Q: In terms of journalists outside of the data store adopting some of these CAR techniques, how fast do you see that progression going?
A: It’s really changed since even last year. I mean, you have Polly Curtis doing Reality Check, essentially she’s doing what we’d call data journalism, but it’s just reporting for her. I think that’s what we’re going to see; I’ve noticed it much more frequently. I mean, we work in an organisation where most people in the office don’t have access to Excel because it’s expensive, so it’s limited, but it’s increasing, especially young reporters coming in and it’s just part of what they do; they don’t see it as anything special.
Q: Talking a bit more broadly about other movements surrounding data journalism, how does the open data movement inform the work that you do?
A: I suppose it’s been a kind of catalyst for a lot of this stuff. We launched in 2009, just after data.gov was launched, just before data.gov.uk launched, so we’re really very much part of that timing. That’s really interesting for us, and it’s worked out quite well. That’s been lucky, and that’s maybe why we’re as well-known as we are in this field, just the timing. So it’s important to us, but I think it kind of helps you can ring up government departments now and they can’t refuse to give you stuff; very rare that people refuse to give you stuff now. So even during the riots, when we asked for those court records, people just said yes. That there’s a right to this information is really important.
Q: Are there any technologies you can see moving more towards the ubiquity that, say, maps now have? Also, how do you see geo stuff evolving into the future?

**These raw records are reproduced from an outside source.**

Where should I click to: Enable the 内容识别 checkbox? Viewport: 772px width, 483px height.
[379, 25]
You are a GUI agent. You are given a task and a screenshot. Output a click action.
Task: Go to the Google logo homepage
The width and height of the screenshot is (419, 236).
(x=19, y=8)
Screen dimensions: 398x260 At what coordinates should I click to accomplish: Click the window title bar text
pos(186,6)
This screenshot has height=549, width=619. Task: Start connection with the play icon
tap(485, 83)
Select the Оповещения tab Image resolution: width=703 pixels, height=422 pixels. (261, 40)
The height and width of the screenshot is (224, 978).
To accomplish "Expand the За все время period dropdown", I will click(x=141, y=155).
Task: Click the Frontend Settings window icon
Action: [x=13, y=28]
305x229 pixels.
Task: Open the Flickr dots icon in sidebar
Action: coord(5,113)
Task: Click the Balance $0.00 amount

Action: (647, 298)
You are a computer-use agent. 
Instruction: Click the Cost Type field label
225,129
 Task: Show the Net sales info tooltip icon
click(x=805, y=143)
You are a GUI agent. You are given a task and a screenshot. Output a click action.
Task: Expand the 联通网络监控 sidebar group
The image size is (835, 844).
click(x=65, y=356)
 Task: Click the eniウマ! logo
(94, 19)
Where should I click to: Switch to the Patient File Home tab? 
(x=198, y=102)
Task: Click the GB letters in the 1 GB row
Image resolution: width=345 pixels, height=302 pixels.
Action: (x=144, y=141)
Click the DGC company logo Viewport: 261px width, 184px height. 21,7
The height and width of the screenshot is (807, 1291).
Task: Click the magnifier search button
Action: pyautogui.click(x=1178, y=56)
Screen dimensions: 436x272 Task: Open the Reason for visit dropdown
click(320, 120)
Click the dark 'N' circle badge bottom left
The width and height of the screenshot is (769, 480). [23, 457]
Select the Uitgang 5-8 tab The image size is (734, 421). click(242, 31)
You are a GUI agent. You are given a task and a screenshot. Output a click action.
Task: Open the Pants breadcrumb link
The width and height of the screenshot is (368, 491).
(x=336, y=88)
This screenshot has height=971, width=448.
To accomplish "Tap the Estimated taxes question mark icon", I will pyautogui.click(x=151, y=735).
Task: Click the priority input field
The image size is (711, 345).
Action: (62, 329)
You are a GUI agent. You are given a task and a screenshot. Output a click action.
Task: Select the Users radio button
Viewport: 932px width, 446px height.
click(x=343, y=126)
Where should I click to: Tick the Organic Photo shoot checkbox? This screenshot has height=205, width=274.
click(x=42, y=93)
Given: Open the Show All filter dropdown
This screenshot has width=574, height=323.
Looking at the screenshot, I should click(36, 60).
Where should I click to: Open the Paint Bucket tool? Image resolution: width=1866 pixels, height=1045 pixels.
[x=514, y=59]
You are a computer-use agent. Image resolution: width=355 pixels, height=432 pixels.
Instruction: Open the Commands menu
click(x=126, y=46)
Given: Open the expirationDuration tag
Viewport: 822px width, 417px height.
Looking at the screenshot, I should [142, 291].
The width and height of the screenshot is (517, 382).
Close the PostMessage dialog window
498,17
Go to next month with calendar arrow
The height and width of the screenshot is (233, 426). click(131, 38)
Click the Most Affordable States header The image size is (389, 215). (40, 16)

A: I think what we’ll see is much more disaggregated, raw stuff, where you can see stuff at a quite granular level. Especially geo stuff, we’re noticing that. We’re getting bigger data sets that are very, very local. And that’s really good. Certainly we’re in a place where we can do stuff with that.
Q: Do you see there being a separation between the print product and the online product in terms of the work that you do? If so, how does that vary?
A: I think now we’re very much part of the piece; often a story won’t launch until a data blog post is ready to go with it, which is great. It’s very much part of what we do. Often we’ll say “Get the data online” and also what we do often is product is graphics or visualizations for the paper. The Guardian is a multi-platform product, so we have space on all those platforms.